PSLT is a predictor of subcellular localization constructed on human sequences. To determine its predictive accuracy when applied to other organisms, we tested it on 2095 mouse proteins and 1612 proteins from yeast described in the Methods section. As shown in Table 5, the overall prediction accuracy of PSLT on this mouse data set is 84% and the coverage is 83%. These high accuracy and coverage values approach those of PSLT in the self-consistency test (Table 2). This is not surprising due to the generally high sequence identity between mouse and human. When PSLT trained on human sequences is used to predict yeast protein localizations, the overall prediction accuracy is 56% and the coverage is 53%. These results indicate the positive relationship between coverage/prediction accuracy and sequence similarity.

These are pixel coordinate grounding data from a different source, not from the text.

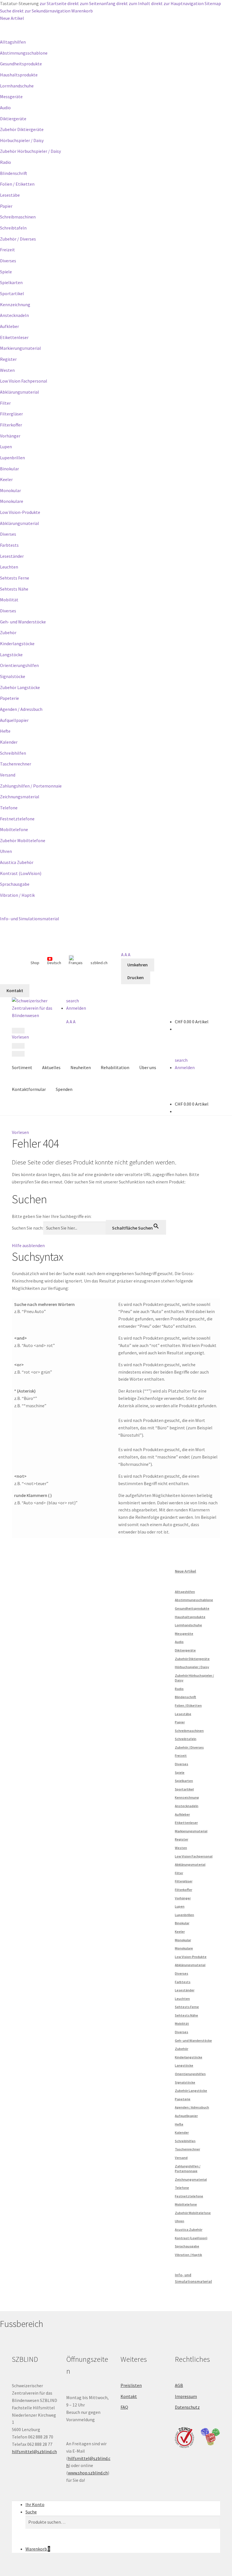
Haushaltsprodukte (19, 75)
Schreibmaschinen (18, 217)
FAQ (124, 2407)
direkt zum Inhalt (133, 3)
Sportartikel (12, 293)
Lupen (6, 446)
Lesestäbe (10, 195)
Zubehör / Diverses (18, 239)
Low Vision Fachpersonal (23, 381)
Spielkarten (11, 282)
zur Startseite (53, 3)
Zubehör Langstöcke (20, 687)
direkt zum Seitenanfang (91, 3)
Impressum (186, 2396)
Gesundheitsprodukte (21, 64)
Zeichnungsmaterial (19, 796)
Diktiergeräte (13, 118)
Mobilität (9, 599)
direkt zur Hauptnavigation (177, 3)
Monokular (10, 490)
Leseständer (12, 556)
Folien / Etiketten (17, 184)
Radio (5, 162)
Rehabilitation (115, 1067)
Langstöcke (11, 654)
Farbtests (9, 545)
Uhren (6, 851)
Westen (7, 370)
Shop (35, 962)
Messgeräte (11, 96)
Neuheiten (80, 1067)
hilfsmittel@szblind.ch (34, 2451)
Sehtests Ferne (14, 578)
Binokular (9, 468)
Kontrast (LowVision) (20, 873)
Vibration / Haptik (17, 895)
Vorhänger (10, 436)
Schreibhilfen (13, 753)
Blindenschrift (13, 173)
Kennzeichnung (15, 304)
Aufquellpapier (14, 720)
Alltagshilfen (13, 42)
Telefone (9, 807)
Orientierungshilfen (19, 665)
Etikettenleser (14, 337)
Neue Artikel (12, 18)
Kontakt (129, 2396)
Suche (5, 11)
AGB (179, 2385)
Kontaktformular (29, 1089)
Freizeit (7, 249)
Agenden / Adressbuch (21, 709)
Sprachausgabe (14, 884)
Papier (6, 206)
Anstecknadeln (14, 315)
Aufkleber (9, 326)
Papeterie (9, 698)
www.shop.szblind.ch (88, 2473)
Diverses (8, 260)
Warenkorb (82, 11)
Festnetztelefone (17, 819)
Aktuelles (51, 1067)
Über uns (147, 1067)
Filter (5, 403)
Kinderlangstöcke (17, 643)
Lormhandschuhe (17, 86)
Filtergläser (11, 414)
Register (8, 359)
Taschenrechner (15, 764)
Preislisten (131, 2385)
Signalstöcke (12, 676)
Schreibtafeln (13, 228)
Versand (7, 775)
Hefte (5, 731)
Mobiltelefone (14, 829)
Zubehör (8, 632)
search (72, 1000)
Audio (5, 107)
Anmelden (76, 1008)
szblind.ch (99, 962)
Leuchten (9, 567)
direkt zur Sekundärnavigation (41, 11)
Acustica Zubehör (16, 862)
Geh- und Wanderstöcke (23, 622)
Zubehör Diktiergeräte (22, 129)
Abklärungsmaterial (19, 392)
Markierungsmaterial (20, 348)
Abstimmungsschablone (24, 53)
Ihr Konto (34, 2504)
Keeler (6, 479)
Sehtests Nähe (14, 589)
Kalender (9, 742)
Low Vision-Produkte (20, 512)
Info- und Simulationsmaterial (29, 918)
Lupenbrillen (12, 457)
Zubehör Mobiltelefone (22, 840)
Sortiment (22, 1067)
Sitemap (213, 3)
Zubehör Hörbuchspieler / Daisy (30, 151)
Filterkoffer (11, 425)
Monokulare (11, 501)
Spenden (64, 1089)
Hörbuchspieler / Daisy (22, 140)
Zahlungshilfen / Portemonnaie (31, 786)
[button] (20, 1132)
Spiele (6, 271)
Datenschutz (187, 2407)
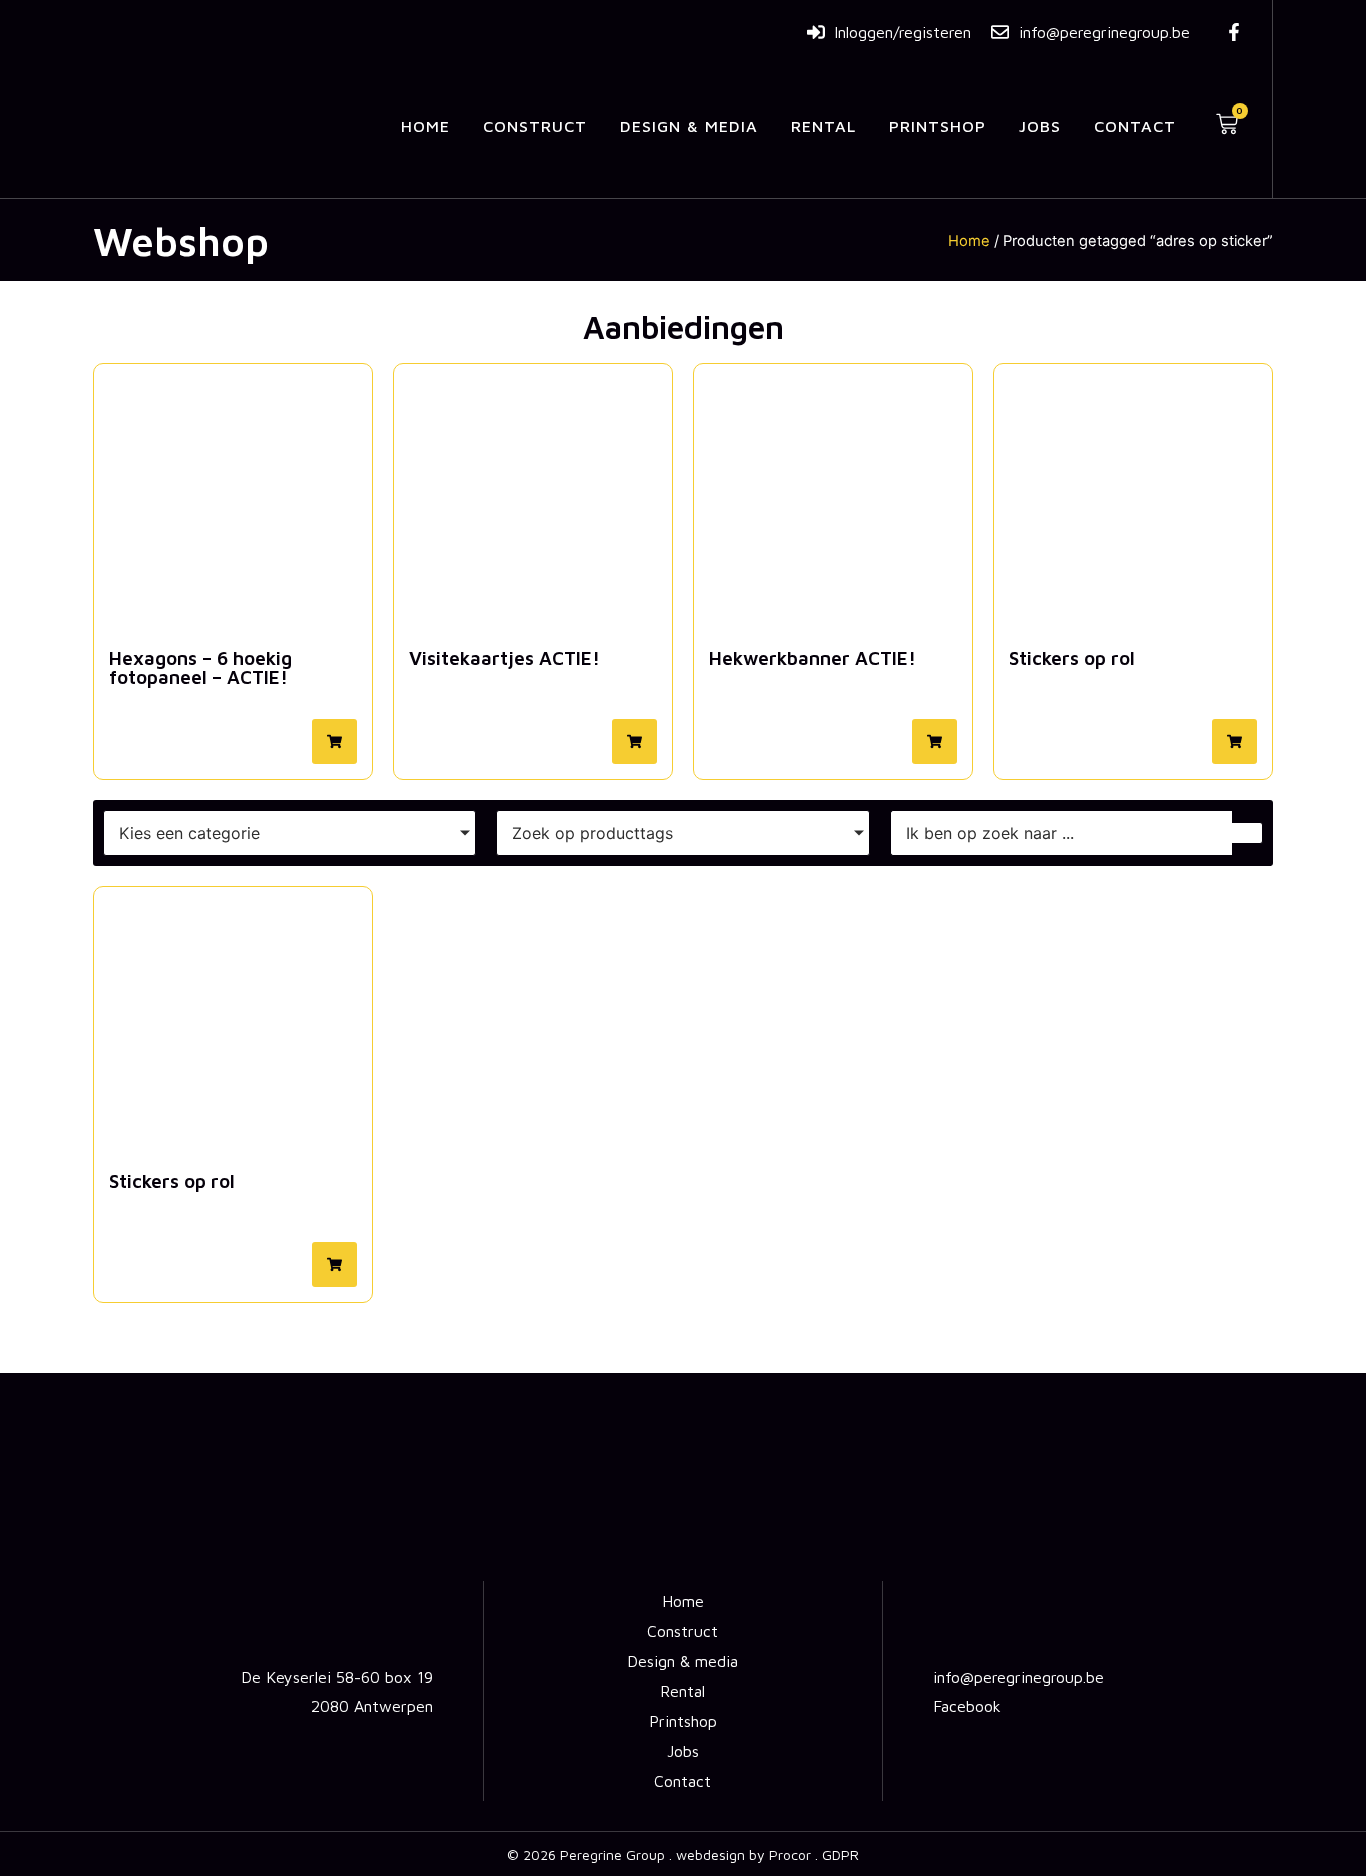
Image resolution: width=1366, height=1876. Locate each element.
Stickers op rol (1072, 658)
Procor (790, 1854)
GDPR (840, 1854)
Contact (1135, 126)
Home (425, 126)
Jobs (1040, 126)
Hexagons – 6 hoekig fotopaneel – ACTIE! (200, 667)
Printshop (937, 126)
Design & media (689, 126)
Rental (823, 126)
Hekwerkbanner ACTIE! (812, 658)
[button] (334, 741)
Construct (535, 126)
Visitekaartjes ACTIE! (504, 658)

This relationship is further corroborated by counting the total number of motifs in all proteins of each data set that are also present in proteins in the Hera human data set used to train the predictor. It can be shown that 87% of motifs found in the proteins of the mouse data set are also present in proteins in the Hera human data set as opposed to 70% for the motifs found in the yeast data set and 80% for the LIFEdb data set. Such a predictor achieves a higher prediction accuracy when considering proteins from species that are evolutionarily close to the sequences used to train the predictor. However, as more sequences become available for training, more motifs will be considered and the prediction accuracy and coverage will increase.

Table 5.
Prediction Accuracy of PSLT on Yeast and Mouse Proteins

Because PSLT is based on a probabilistic framework, it can output the probability that a protein is localized to each compartment (not only the most likely compartment). Although for most proteins there is a single compartment that has a high likelihood, there do exist some proteins for which there is an (almost) equally high likelihood for several compartments. If PSLT is allowed to predict the two most likely compartments for each protein (referred to as the second-best test in Tables Tables2,2, ,3,3, ,5)5) in the yeast data set, the accuracy of our framework for predicting the correct localization increases to 71% as determined by an independent data set test with a coverage of 54%. As shown in Table 2, when PSLT is allowed to predict the two most likely compartments for each protein in the Hera human data set, the accuracy is 86% by 10-fold cross validation test and 97% by the self-consistency test. When the second-best test is used on the mouse data set, with PSLT trained on human proteins, the prediction accuracy is 92% as shown in Table 5. The Hera data set contains relatively few multicompartmental proteins (shown in Table 1). It is probable that some of the proteins predicted by PSLT to be multicompartmental are in fact multicompartmental proteins even though they are annotated as residing in only one compartment in public databases.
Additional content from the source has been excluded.